#### Text shown
○ ○ ○ ○ ○ ○ ○

Numerous European landscapes and habitats—both natural and cultural—developed and persisted through the grazing of domestic ruminants. Many of these landscapes have a high level of biodiversity and are therefore very important for nature conservation [1]. However, the more extensively used sites are at risk of abandonment. The establishment and preservation of “pasture landscapes” with a mixed character of open grassland, shrubs and forests (agroforestry systems) have been recognized as a suitable strategy of management in several European countries, offering solutions for both nature conservation and traditional large-scale grazing systems [1]. In this context, the southern region of Spain (Andalusia) is the region with the largest protected area (1,784,992 ha), consisting of 27.3% of the protected area in the country [2]. Usually, its protected natural areas (PNA) are located in mountainous areas, which are agriculturally unproductive and traditionally exploited by extensive livestock and various complementary activities that have allowed for the preservation of many habitats [3]. Given the variety of ecosystems and the extension of the PNA in Andalusia, Rodríguez-Estévez et al. [4] and Díaz-Gaona et al. [3] suggest that these PNA are a sustainable model of management for grasslands and the use of natural resources for the rest of the Spanish territory. Of the 243 PNA in Andalusia, 24 consist of natural parks (NP), totaling 1,422,468 ha, 16.3% of the region and 50.4% of its protected area [5]. Hence, this region, with a 32.3% proportion of protected terrestrial land, has one of the highest percentages in Europe, only surpassed by Bulgaria and Slovenia, which are both close to 35% [6].

○ ○ ○ ○ ○ ○ ○

#### Provided data
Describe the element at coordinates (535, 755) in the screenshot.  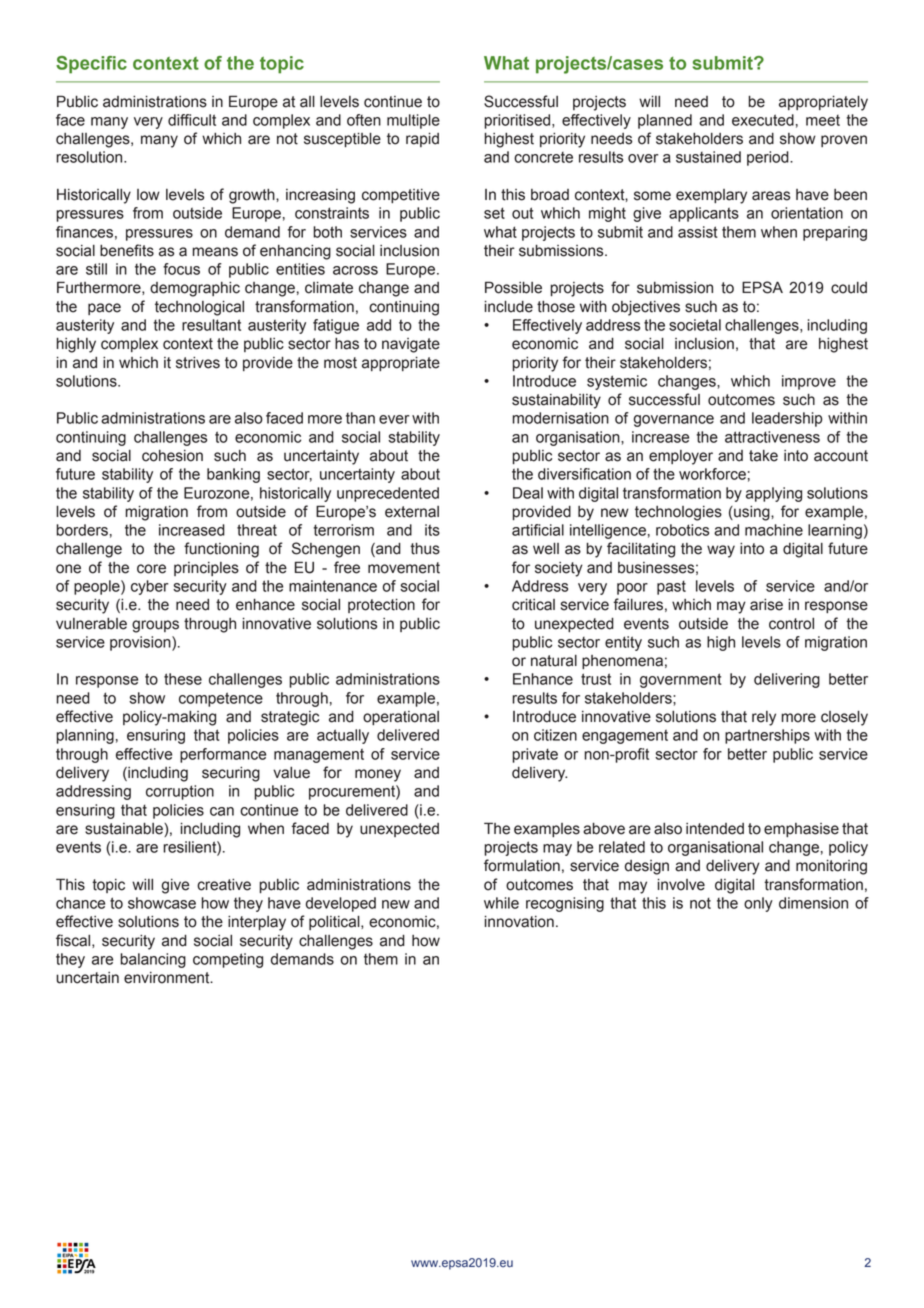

○ ○ ○ ○ ○ ○ ○

#### Jobs
**1.** Does the passage on Andalusia's protected areas agree with each statement? Answer yes or no for each, and quote the words of the passage that decide it. (a) Natural parks make up about half of Andalusia's protected area. (b) Bulgaria and Slovenia have a smaller share of protected terrestrial land than Andalusia. (c) Andalusia's protected natural areas are usually found in productive farming lowlands.
**2.** Proceed with the passage on Andalusia's protected areas, picking up right after its final sentence.
The listing has no connection to the passage on Andalusia's protected areas.

#### Results by task
**1.**
(a) Yes: "24 consist of natural parks (NP), totaling 1,422,468 ha, 16.3% of the region and 50.4% of its protected area"
(b) No: "only surpassed by Bulgaria and Slovenia, which are both close to 35%"
(c) No: "Usually, its protected natural areas (PNA) are located in mountainous areas, which are agriculturally unproductive"

**2.**
In the inland NP of Spain, the proportion of public surfaces (39.3%) is much lower than private ones (60.7%), although there are significant differences between regions. Specifically, in Andalusia, this percentage is even lower since public areas occupy only 35.5% of the total area of inland NP [7] and are mainly above 1400 m altitude. As most of these PNA conserve their environmental values by their farmers and inhabitants’ ancient rational use of resources and cultural heritage, it is necessary to maintain the sustainability of traditional extensive livestock farming. This is a general agreement for socio-ecological landscapes, with their future sustainability reliant on on-going agricultural management [8]. What is more, areas where farming practices are associated with high biodiversity value are often qualified as High Nature Value (HNV) farmland [9,10]. A large part of these HNV farmlands are also located in areas designated as ‘less-favoured’ from an economic perspective, with agricultural production restricted because of the characteristic factors of mountain areas (difficult climatic conditions, steep slopes and low soil productivity) [6]. As a consequence, these systems are being abandoned and may disappear due to a lack of profitability, or are being intensified; both negatively affecting PNA conservation [3]. Therefore, the biodiversity that depends on these low farm practices could be lost [6]. So, the balance of these agrosilvopastoral systems may be threatened by changes in the drivers of management [8].
In this context, current concern over environmental issues, climate change, food security, and the abandonment of rural areas (which results in a loss of traditional systems of production) causes the administration (environmental and agrarian authorities) to choose to link the future of PNA to sustainable livestock systems, as is the case with organic farming (OF) [3,11,12,13,14]. Hence, the continuity of traditional pastoral systems and agroforestry are key to the sustainability of these rural areas [3]. This, coupled with the recognition of the productive, environmental and social aspects of traditional grazing systems by agricultural policies and the marketing of quality products, is a boost for organic farming [3]. Besides, in Europe, the promotion of agroforestry has been shown as a solution for systems of high natural and cultural value [15], and farmers perceive their prominence in agroforestry.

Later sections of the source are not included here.